El sueño imperial de Broston concluyó porque los beneficios no cubrían los gastos, mientras, la caída romana fue más compleja y se gestó durante siglos, debido a varios factores. Entre lo épico y lo trágico, La caída del Imperio Romano se adelantó a lo expuesto por Ridley Scott en Gladiator (2000), superando a esta en sus esplendorosos decorados y, sobre todo, en la reflexión sobre la decadencia (pasada, presente y futura) que encierran sus imágenes, una reflexión inexistente en la película de Scott, que en todo momento apuesta descarada y lícitamente por el entretenimiento y el espectáculo, el cual también tiene cabida en partes del film de Anthony Mann, aunque, en realidad, más que un film de Mann sería una película de Samuel Broston, pues la libertad creativa del cineasta estaría supeditada a las intenciones y ambiciones del productor. La gran extensión del imperio, las desigualdades entre las distintas zonas que lo formaban, las luchas intestinas, el disparo del gasto púbico, la falta de alimentos para abastecer a la población, la corrupción y la mala gestión de sus políticos, cegados por su ambición desmedida, el creciente poder del ejército en la elección del emperador, las enfermedades, las constantes guerras fronterizas, la conveniencia o inconveniencia de la entrada masiva de pueblos germanos, la cada vez menos silenciosa presencia del cristianismo o el descontento civil son algunas causas que aparecen a lo largo de la película de Anthony Mann, aunque lo hacen en pequeñas dosis, supeditadas a la espectacularidad de decorados como el foro romano, a las batallas, a las escenas de acción (como el espléndido duelo de bigas por un bosque germano), a los personajes y sus relaciones de amor y odio. La película se inicia con el emperador Marco Aurelio (Alec Guinness) y Timonides (James Mason), el filósofo que representa las ideas del cristianismo, asistiendo a la lectura de un ave por parte del augur, una lectura que presagia los malos tiempos de los que el emperador es consciente, pues Roma agoniza y necesita la paz para sobrevivir. Para lograrla, el monarca decide nombrar heredero de su trono a Livio (Stephen Boyd), en lugar de Cómodo (Christopher Plummer), su vástago. Sin embargo, hay quienes no desean que los planes de Marco Aurelio se lleven a cabo y se unen en la conjura que le da muerte y precipita la subida al trono de Cómodo, un gobernante incompetente, sediento de poder y de la gloria de los dioses.

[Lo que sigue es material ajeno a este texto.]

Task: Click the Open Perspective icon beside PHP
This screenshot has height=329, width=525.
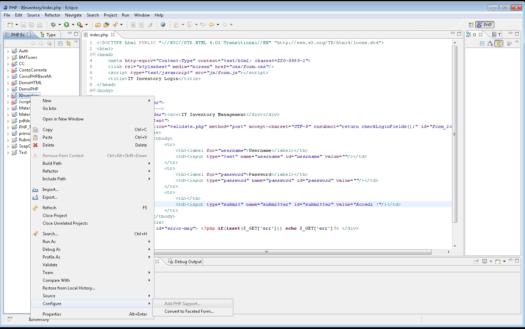Action: pyautogui.click(x=471, y=25)
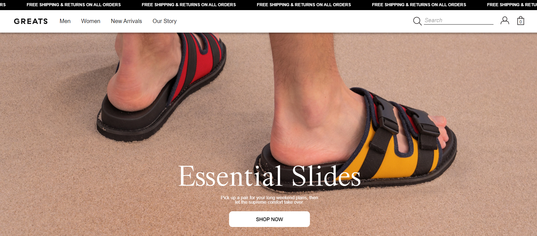Click the cart item count number zero
The image size is (537, 236).
[x=521, y=22]
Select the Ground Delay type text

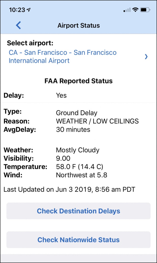coord(77,113)
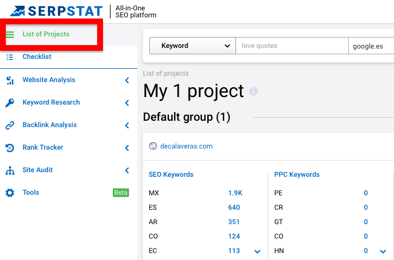Click the info icon next to My 1 project
This screenshot has width=394, height=260.
(x=253, y=92)
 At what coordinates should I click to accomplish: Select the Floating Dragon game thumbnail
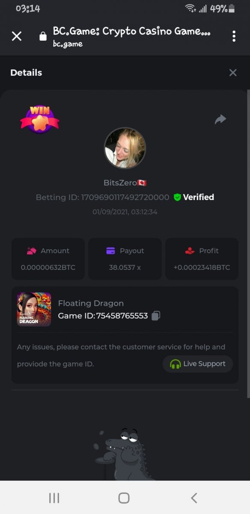(34, 309)
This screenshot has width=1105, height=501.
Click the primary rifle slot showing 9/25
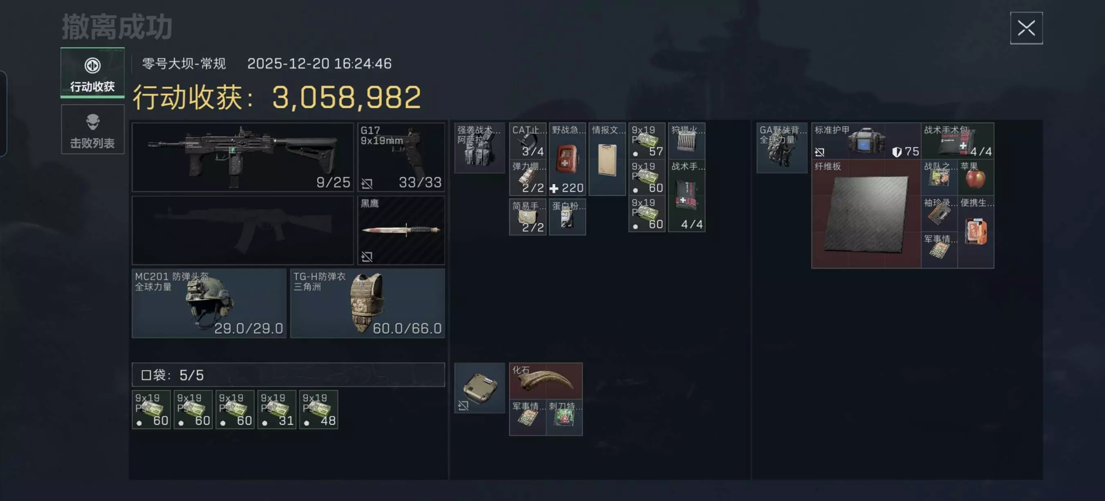tap(243, 157)
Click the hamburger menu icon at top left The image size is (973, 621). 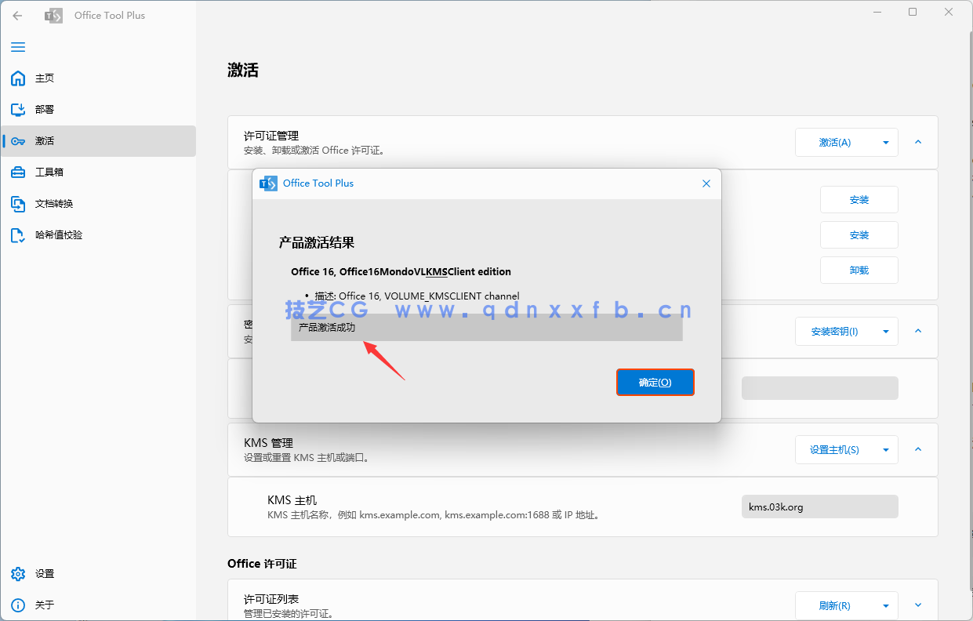[x=17, y=47]
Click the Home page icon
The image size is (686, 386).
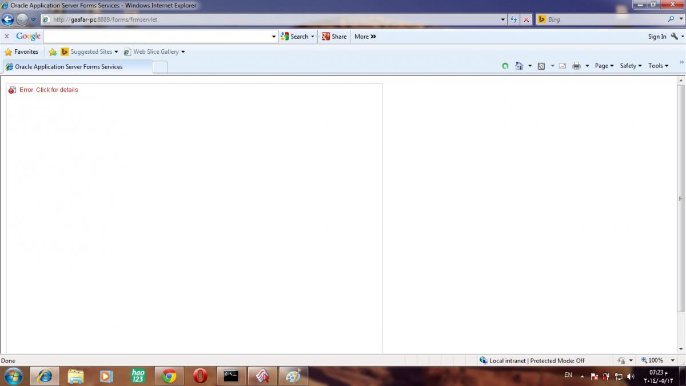click(519, 66)
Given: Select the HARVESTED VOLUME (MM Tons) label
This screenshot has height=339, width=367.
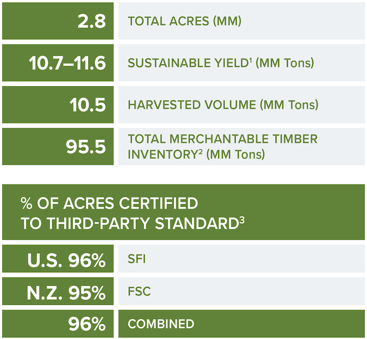Looking at the screenshot, I should pos(223,104).
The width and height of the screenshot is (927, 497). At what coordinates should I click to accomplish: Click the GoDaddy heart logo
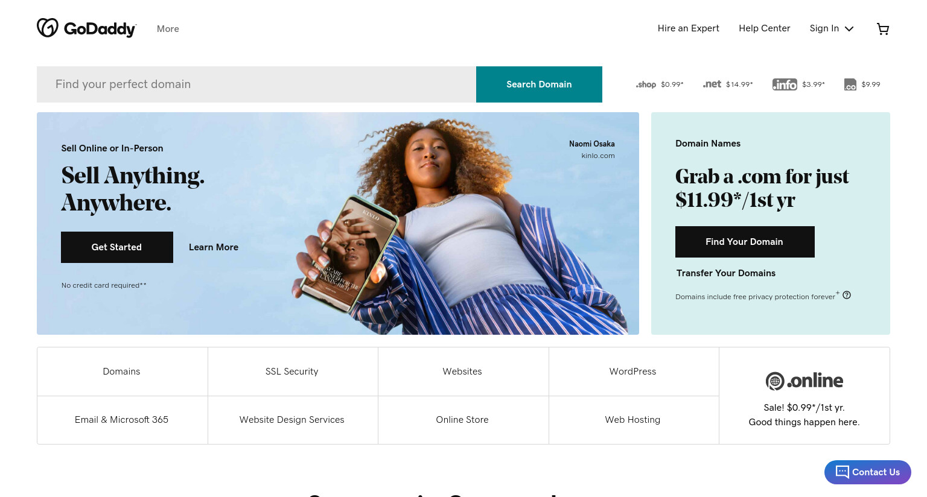pyautogui.click(x=48, y=28)
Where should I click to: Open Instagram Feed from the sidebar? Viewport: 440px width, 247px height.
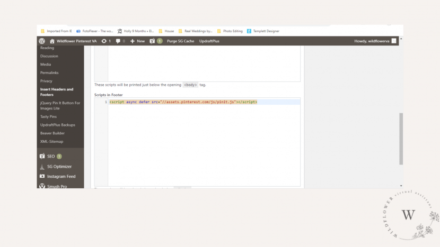[x=61, y=177]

En esta ocasión, Mann (que ya había realizado para Bronston EL CID) conseguía, dentro de las premisas de un film espectacular de gran presupuesto, una obra de inusual densidad en su contenido y enérgica narrativa que no excluía una impresionante belleza plástica, especialmente en su primera mitad. Con personajes muy bien definidos (respaldados por espléndidos actores como Mason, Guinness, Quayle) asistimos al crepúsculo de un mundo convulso donde la razón, la sabiduría que emana de la experiencia y las ideas de paz y convivencia son finalmente barridas y aplastadas por la codicia, la prisa, la envidia y la traición. Todo ello sintetizado y plasmado en un excelente guión del que fueron responsables entre otros el blacklisted Ben Barzman y Philip Yordan (ambos trabajaron para varias películas de Mann) y que, hay que decirlo, en su proceso tuvo muchas dificultades de construcción.
ResponderEliminarUn placer leerte, Teo, y no lo digo porque coincida con lo que expresas, que también, sino por cómo lo expresas, con elegancia y conocimiento. Saludos.